你的任务:
**A.** 请把摘录中从"for(int i = 0;i"起直到"(排序)，空间复杂度O(1)"为止（含这一处）的部分改写出来，并将其中的"temp"替换为"value"。
**B.** 根据摘录，算法一采用什么方法？时间复杂度是多少？

原文摘录:
__________________________________________________
三种方法求解两个数组的交集

package com.Test;
 
import java.util.ArrayList;
import java.util.Arrays;
import java.util.HashMap;
import java.util.List;
import java.util.Map;
 
//求两个数组的交集
public class FindIntersectionBetweenTwoArrays {
    
    //算法一：暴力搜索，时间复杂度O(n^2)，空间复杂度O(1)
    public ArrayList<Integer> getIntersection(int[] arr, int[] arr2) {
        
        ArrayList<Integer> res = new ArrayList<Integer>();
        if(arr == null || arr.length == 0 || arr2 == null || arr2.length == 0) {
            return res;
        }
        
        for(int i = 0;i < arr.length;i ++) {
            int temp = arr[i];
            for(int j = 0;j < arr.length;j ++) {
                if(arr2[j] == temp && !res.contains(temp)) {
                    res.add(temp);
                    break;
                }
            }
        }
        return res;
    }
    
    //算法二：先排序，然后定义两个指针，时间复杂度O(nlogn) (排序)，空间复杂度O(1)
__________________________________________________
数据部分:
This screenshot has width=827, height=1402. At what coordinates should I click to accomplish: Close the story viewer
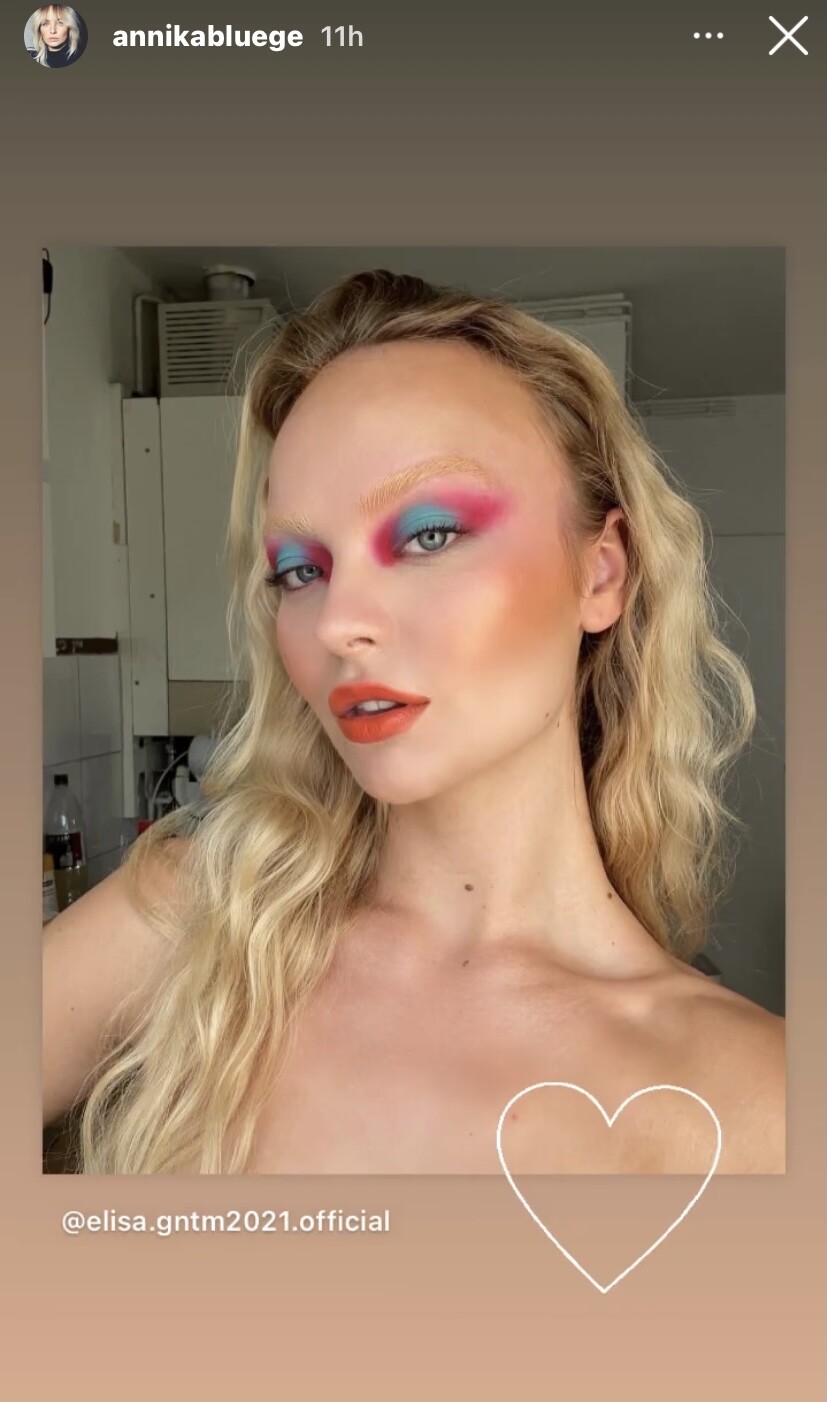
__________________________________________________
各题答案:
**A.**
for(int i = 0;i < arr.length;i ++) {
            int value = arr[i];
            for(int j = 0;j < arr.length;j ++) {
                if(arr2[j] == value && !res.contains(value)) {
                    res.add(value);
                    break;
                }
            }
        }
        return res;
    }
    
    //算法二：先排序，然后定义两个指针，时间复杂度O(nlogn) (排序)，空间复杂度O(1)

**B.** 暴力搜索，时间复杂度为O(n^2)。